Samos rose ever higher out of the sea, while the sun sank ever closer to the water. "Looks to me like we'll make it, skipper," Diokles said.

"We will if the boys put their backs into it," Menedemos replied. Actually, he was pretty sure the keleustes was right, but he wanted to get the rowers working as a team. "Call everyone to the oars and give them a sprint, why don't you? Let's pretend we've got a hemiolia full of Tyrrhenians on our trail."

Diokles stroked the ring with the image of Herakles Alexikakos on it to turn aside the evil omen. "That could happen, you know, even here in the Aegean. Those polluted whoresons don't stay in the Adriatic any more. They're like cockroaches or mice -  they're all over the stinking place."

Like any merchant sailor, Menedemos knew that entirely too well. He dipped his head, but said, "They've got more teeth than mice, worse luck. Come on -  get the men to the oars and up the stroke. We'll see what kind of crew we've got."

"Right you are." The oarmaster shouted the whole crew to their benches and kept right on shouting once they were in their places: "We're going to push it to get to port before sundown -  and so we know what we can do if pirates come after us. Give it everything you've got, boys. Rhyppapai! Rhyppai!"

Mallet met bronze in an ever-quicker rhythm. Diokles hit the bronze harder, too, so each clang seemed more urgent.

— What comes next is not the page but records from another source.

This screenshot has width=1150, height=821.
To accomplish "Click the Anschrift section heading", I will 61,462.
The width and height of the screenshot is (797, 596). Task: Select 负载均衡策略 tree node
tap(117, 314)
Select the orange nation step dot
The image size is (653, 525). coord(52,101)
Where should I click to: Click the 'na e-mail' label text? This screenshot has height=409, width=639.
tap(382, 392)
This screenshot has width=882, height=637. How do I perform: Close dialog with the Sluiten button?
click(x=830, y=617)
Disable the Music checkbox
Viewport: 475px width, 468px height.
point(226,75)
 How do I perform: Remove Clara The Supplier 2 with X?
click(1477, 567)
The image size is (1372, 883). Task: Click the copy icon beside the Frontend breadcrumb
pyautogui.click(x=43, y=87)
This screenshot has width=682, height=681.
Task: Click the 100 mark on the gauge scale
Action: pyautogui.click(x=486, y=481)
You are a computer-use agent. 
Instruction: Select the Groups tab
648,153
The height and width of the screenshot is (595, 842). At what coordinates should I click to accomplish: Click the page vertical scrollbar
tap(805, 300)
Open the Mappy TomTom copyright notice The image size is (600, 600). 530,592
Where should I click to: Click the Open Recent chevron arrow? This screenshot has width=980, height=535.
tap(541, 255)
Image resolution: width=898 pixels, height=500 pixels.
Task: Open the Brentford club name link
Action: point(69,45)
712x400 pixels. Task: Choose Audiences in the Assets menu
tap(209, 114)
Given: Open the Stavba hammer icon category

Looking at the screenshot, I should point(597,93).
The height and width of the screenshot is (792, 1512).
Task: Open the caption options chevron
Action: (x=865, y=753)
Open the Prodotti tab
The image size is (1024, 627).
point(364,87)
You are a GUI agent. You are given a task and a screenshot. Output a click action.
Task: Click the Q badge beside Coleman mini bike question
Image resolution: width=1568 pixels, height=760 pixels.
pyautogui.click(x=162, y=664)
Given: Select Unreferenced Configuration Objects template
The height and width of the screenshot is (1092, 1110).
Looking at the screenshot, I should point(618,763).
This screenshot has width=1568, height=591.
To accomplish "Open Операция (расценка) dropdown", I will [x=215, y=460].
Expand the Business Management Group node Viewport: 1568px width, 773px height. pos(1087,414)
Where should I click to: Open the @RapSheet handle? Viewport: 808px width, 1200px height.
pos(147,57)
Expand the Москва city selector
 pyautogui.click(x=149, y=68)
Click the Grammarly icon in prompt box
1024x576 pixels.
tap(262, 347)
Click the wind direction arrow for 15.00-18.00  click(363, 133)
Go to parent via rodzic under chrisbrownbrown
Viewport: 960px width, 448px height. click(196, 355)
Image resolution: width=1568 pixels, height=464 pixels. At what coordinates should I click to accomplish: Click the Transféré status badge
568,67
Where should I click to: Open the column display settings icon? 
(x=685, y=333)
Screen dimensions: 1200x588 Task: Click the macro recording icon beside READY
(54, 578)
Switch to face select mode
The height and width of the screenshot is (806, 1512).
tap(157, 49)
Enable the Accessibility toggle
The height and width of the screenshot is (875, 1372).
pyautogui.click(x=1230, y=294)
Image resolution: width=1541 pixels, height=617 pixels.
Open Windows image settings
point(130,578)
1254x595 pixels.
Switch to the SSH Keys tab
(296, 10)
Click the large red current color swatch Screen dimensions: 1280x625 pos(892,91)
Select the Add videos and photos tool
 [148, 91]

The rowers didn't spare themselves. Panting, their bodies glistening with oil and sweat, their muscular arms working as if belonging to Hephaistos' automata from the Iliad, they worked like men possessed.

And the Aphrodite fairly seemed to leap ahead. She arrowed through the deep-blue water; a creamy wake streamed from her bow. After a very short time, Menedemos grew sure they would make Samos.

Diokles held the oarsmen to the sprint as long as he could, and eased off as slowly as he could. "Not too bad, captain," he said. "No, not too bad at all. And the rowing's smooth as that silk you bought. We knew we had some good men here, and this proves it."

"You're right," Menedemos answered. "I wouldn't quarrel with a single word you said. But tell me, would we have got away from a pirate ship?"

"Well . . ." The keleustes looked unhappy. "We'd've needed some luck, wouldn't we? They did get her up as fast as she'll go."

"I know they did," Menedemos said. "The trouble is, she won't quite go fast enough." The Aphrodite carried cargo, not just rowers who doubled as fighting men. She was beamier than a hemiolia or a pentekonter, too, which meant there was more of her to resist the sea than held true for their lean, deadly shapes. And she rode deeper in the water, because of her cargo and because her timbers were more waterlogged and heavier than those of pampered pirate ships, which dried out on the beach every night. Because of all that, odds were a ship full of pirates could overhaul them from behind.

"We're all right if we've got a friendly port we can run for," Diokles said.

"Of course we are. But if we don't, we're going to have to fight." Menedemos drummed his fingers on the steering-oar tiller. "I'd sooner do it ship against ship, not man against man. They'll have bigger crews than we do."